Dataset records Start Marker
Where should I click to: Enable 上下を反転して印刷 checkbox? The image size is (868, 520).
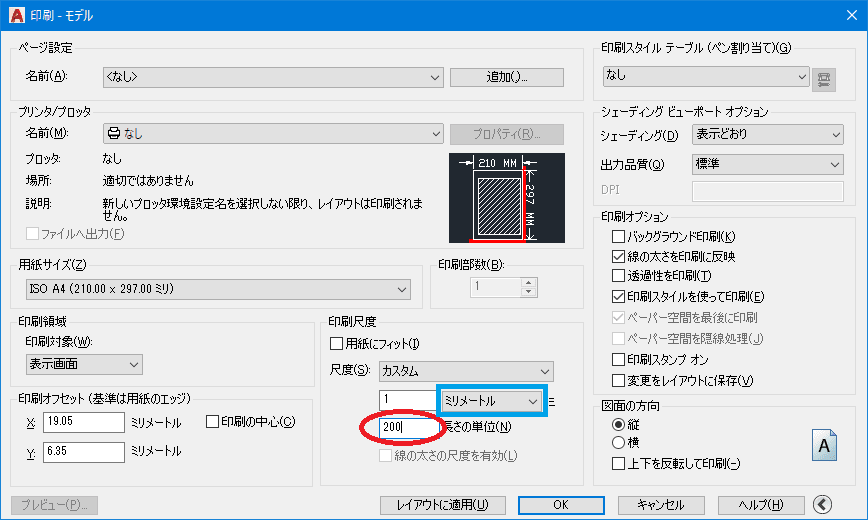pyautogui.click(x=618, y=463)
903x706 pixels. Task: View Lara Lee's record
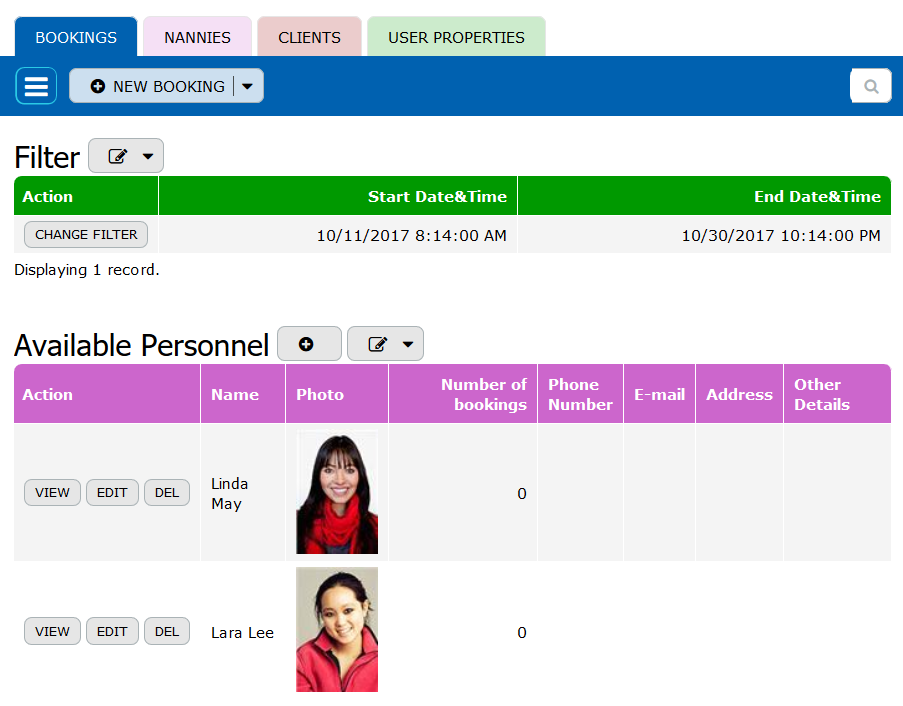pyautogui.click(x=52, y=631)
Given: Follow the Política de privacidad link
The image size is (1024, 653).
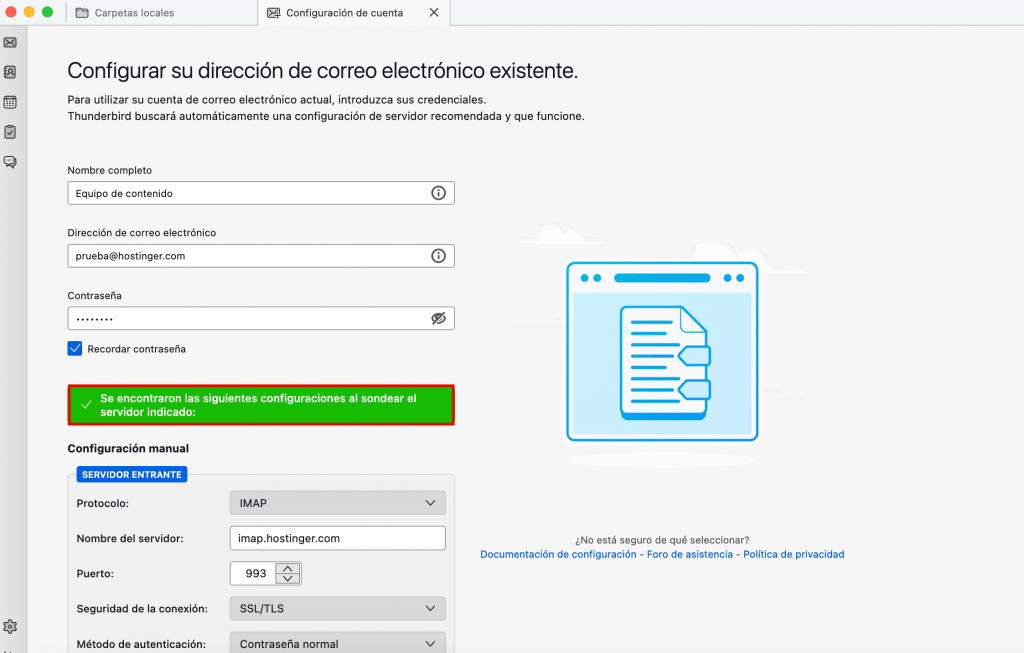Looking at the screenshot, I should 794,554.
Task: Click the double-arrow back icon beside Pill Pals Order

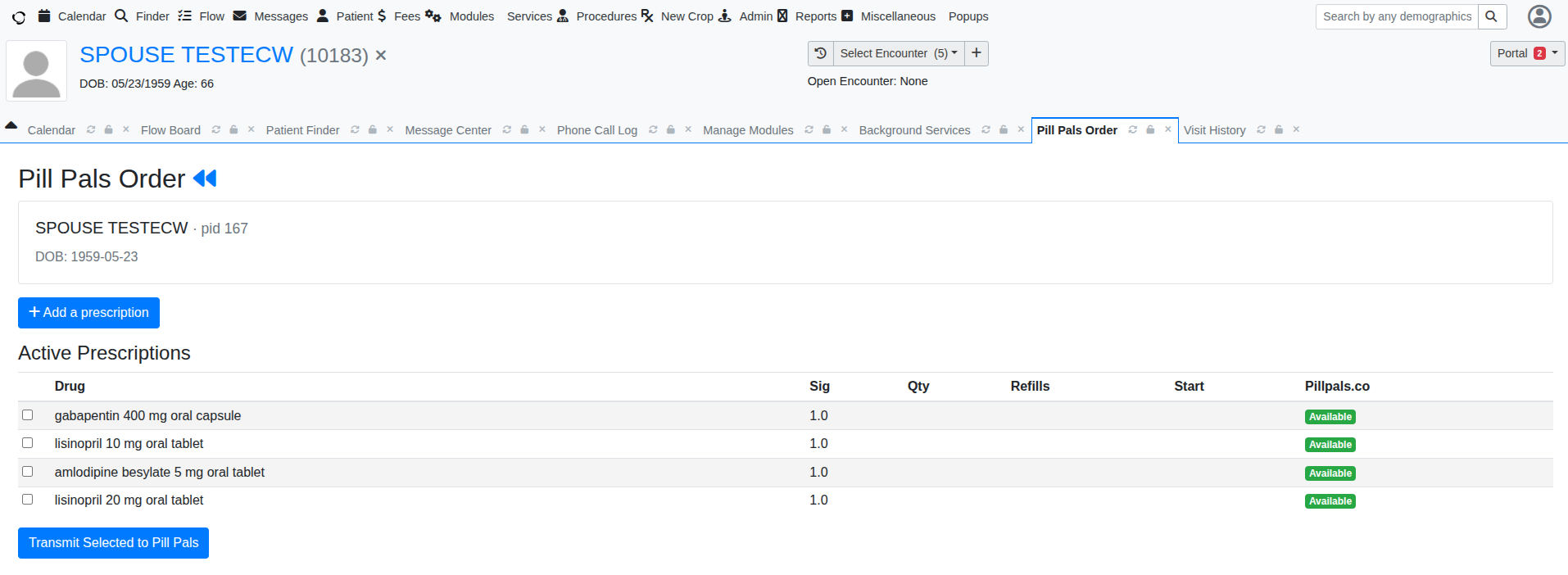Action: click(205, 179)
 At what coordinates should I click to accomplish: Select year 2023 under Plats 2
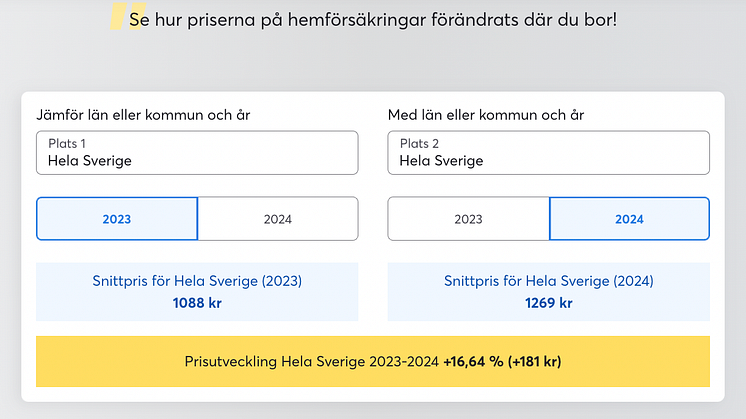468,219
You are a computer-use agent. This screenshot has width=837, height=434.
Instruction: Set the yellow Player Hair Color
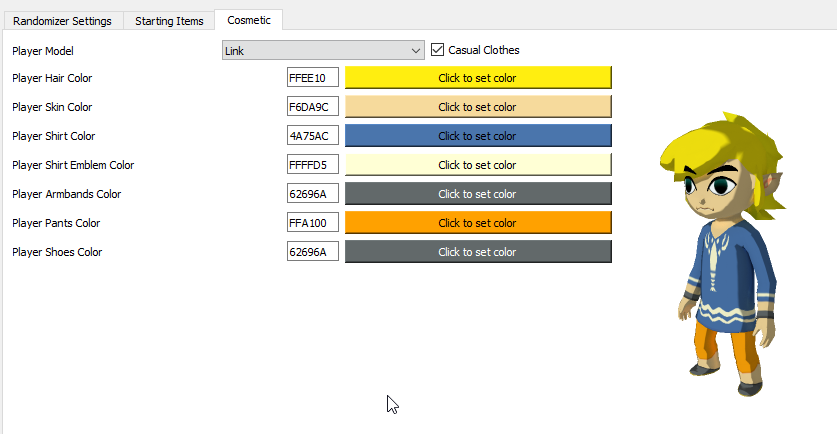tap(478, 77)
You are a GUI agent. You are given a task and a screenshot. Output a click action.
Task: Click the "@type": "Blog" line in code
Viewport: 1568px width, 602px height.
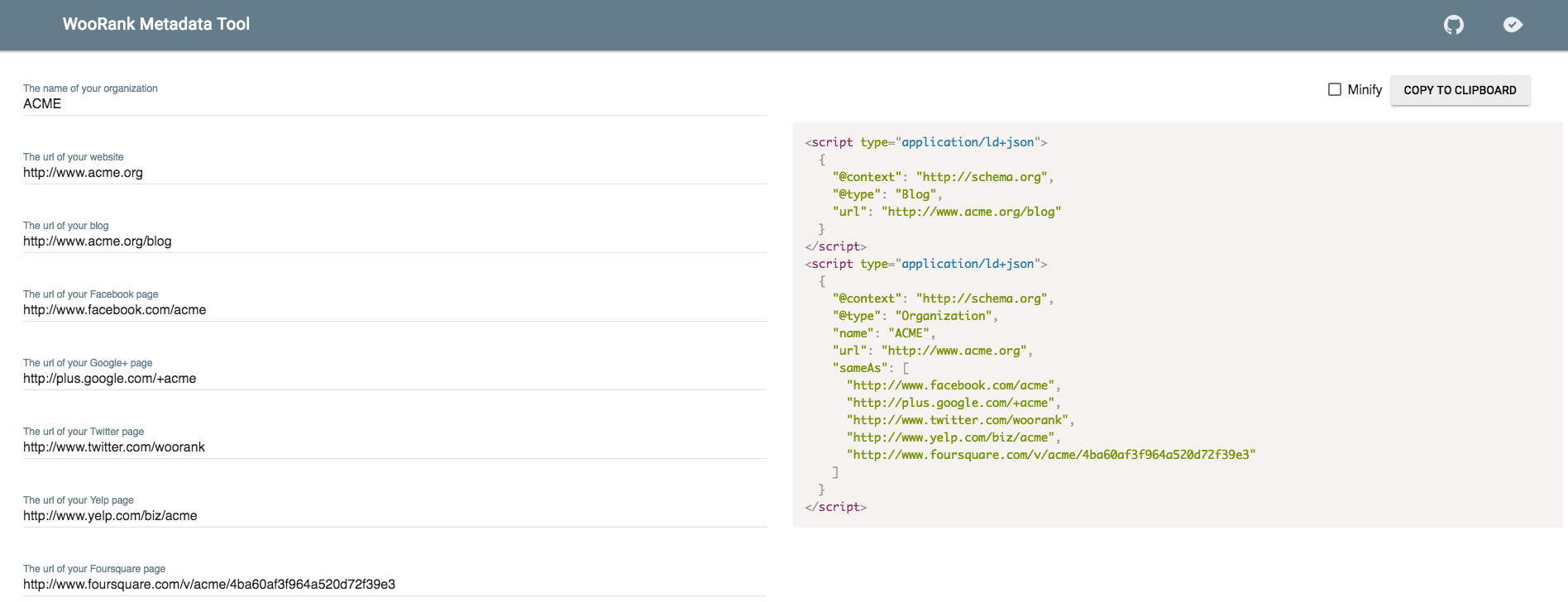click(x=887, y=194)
Dataset records End Marker
Dataset records Start Marker
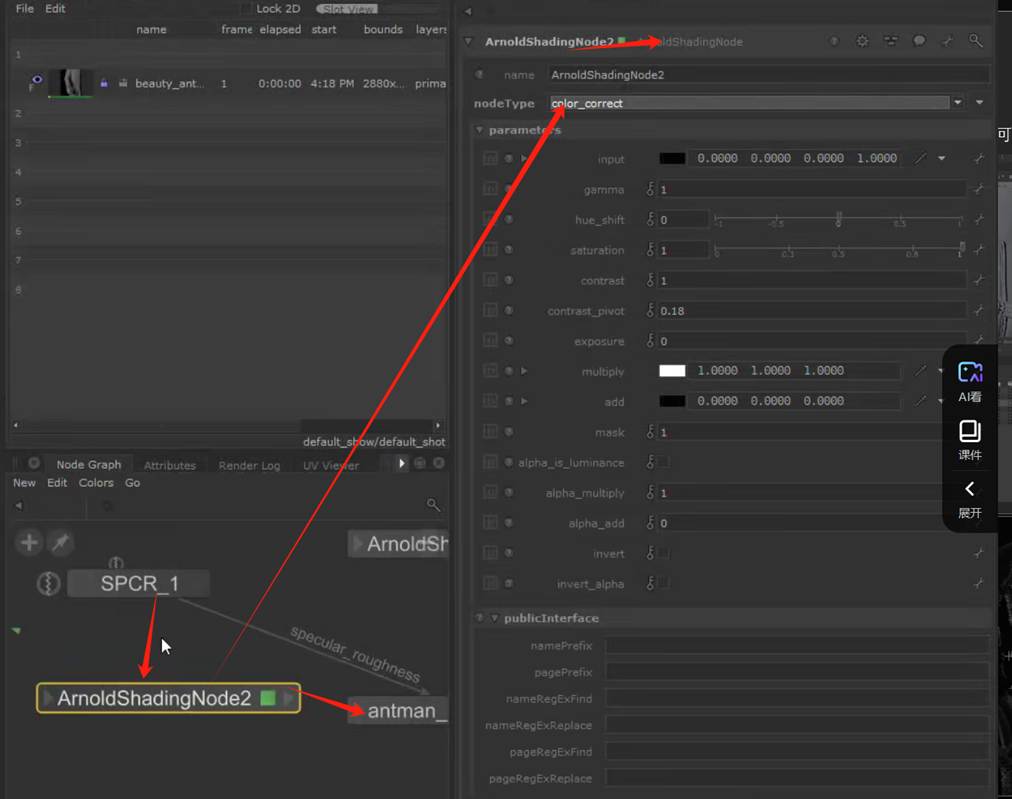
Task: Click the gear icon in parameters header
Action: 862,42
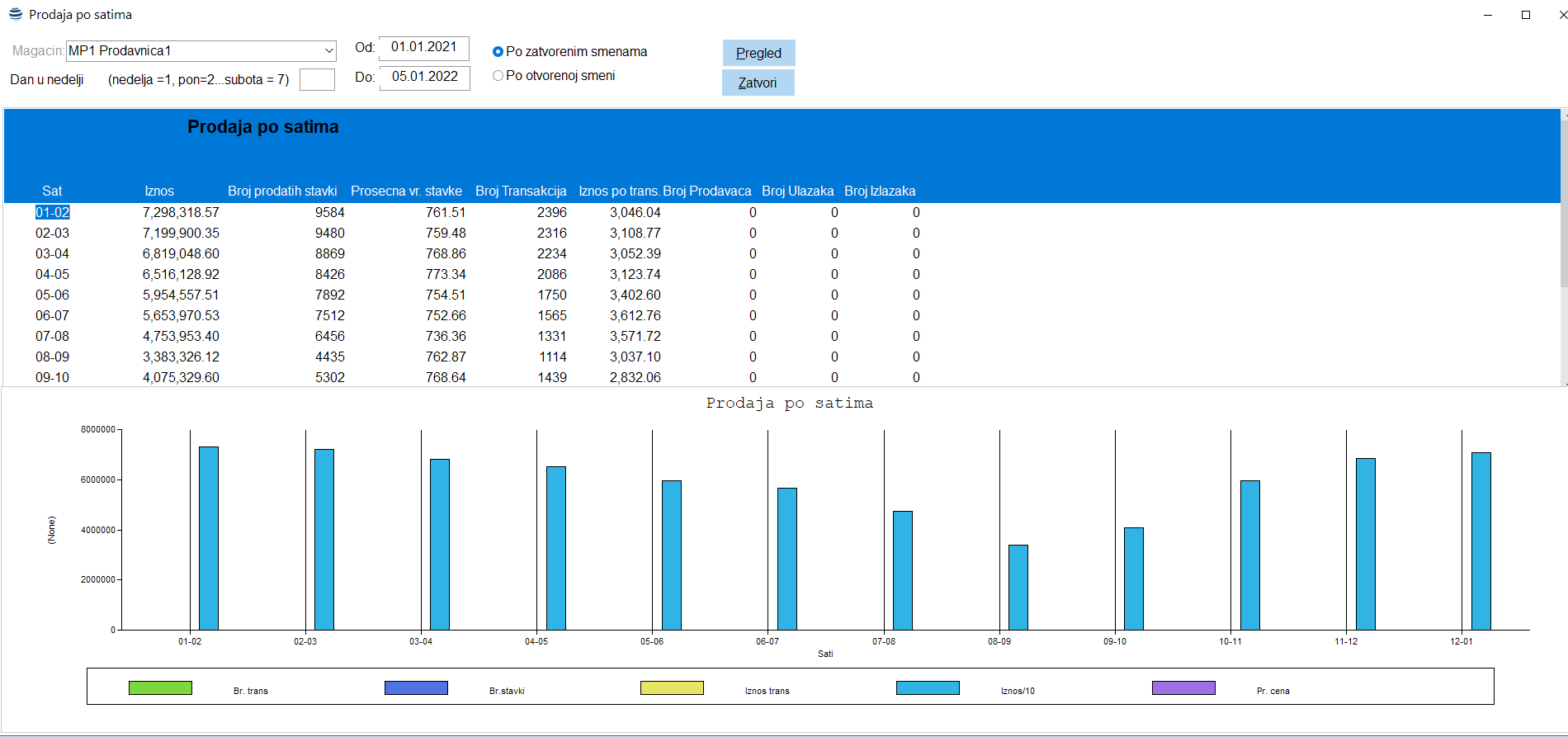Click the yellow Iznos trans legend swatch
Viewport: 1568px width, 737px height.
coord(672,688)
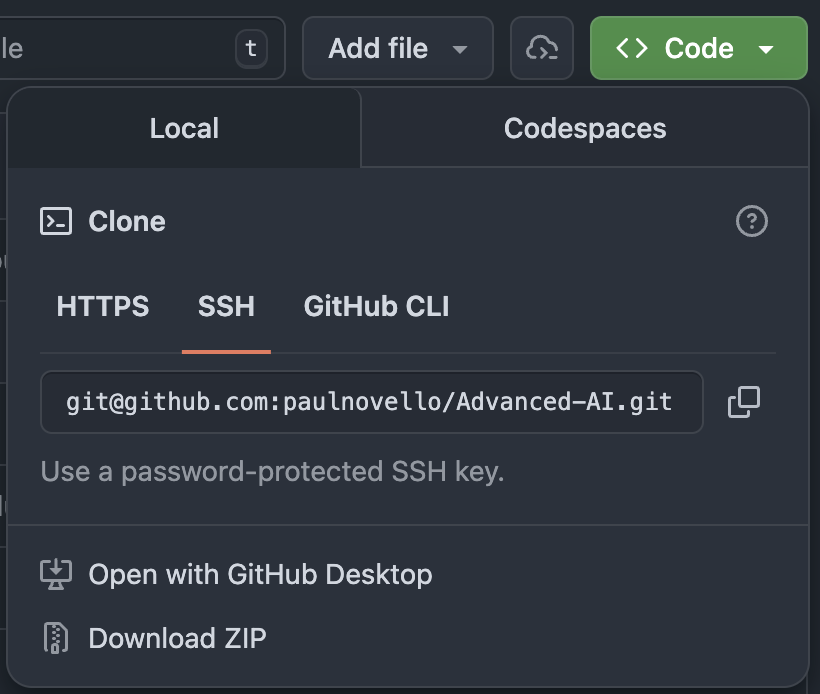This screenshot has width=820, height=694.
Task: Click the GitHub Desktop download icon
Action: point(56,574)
Dataset records End Marker
Dataset records Start Marker
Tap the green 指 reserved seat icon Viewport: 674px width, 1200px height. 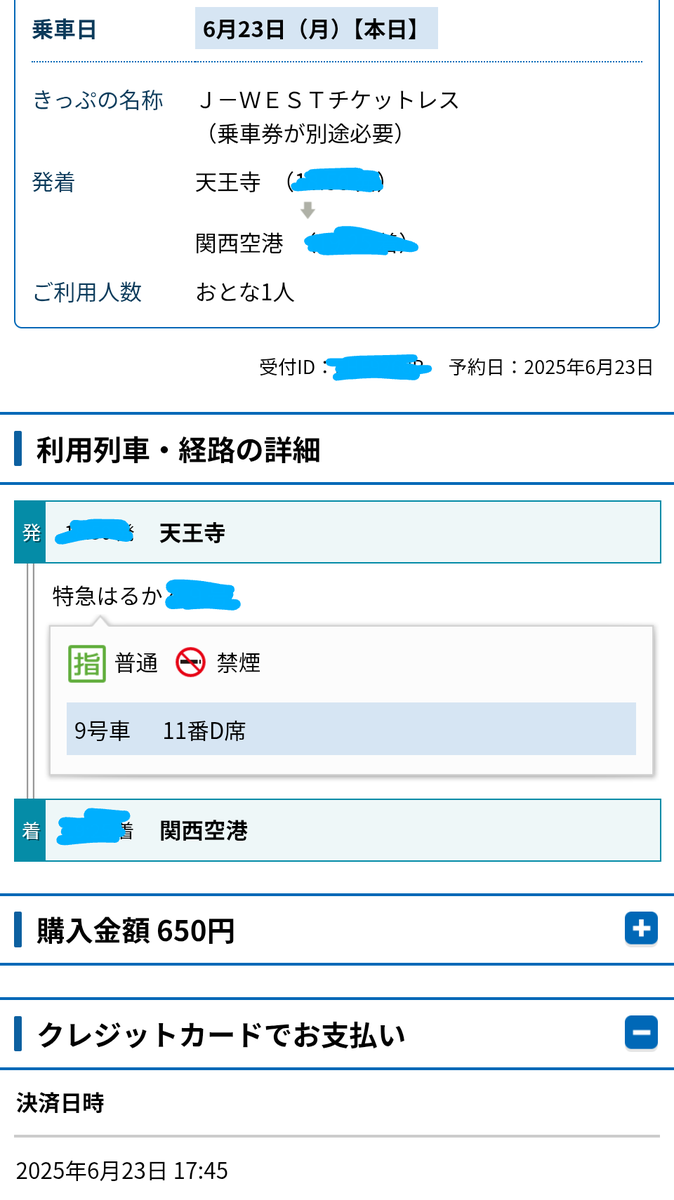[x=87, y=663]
Dataset records End Marker
▶ **Task description**
Take every line above carrying "agent" and return it.

▶ **Written solution**
You are a computer-use agent. This screenshot has width=837, height=434.
You are a GUI agent. You are given a task and a screenshot. Output a click action.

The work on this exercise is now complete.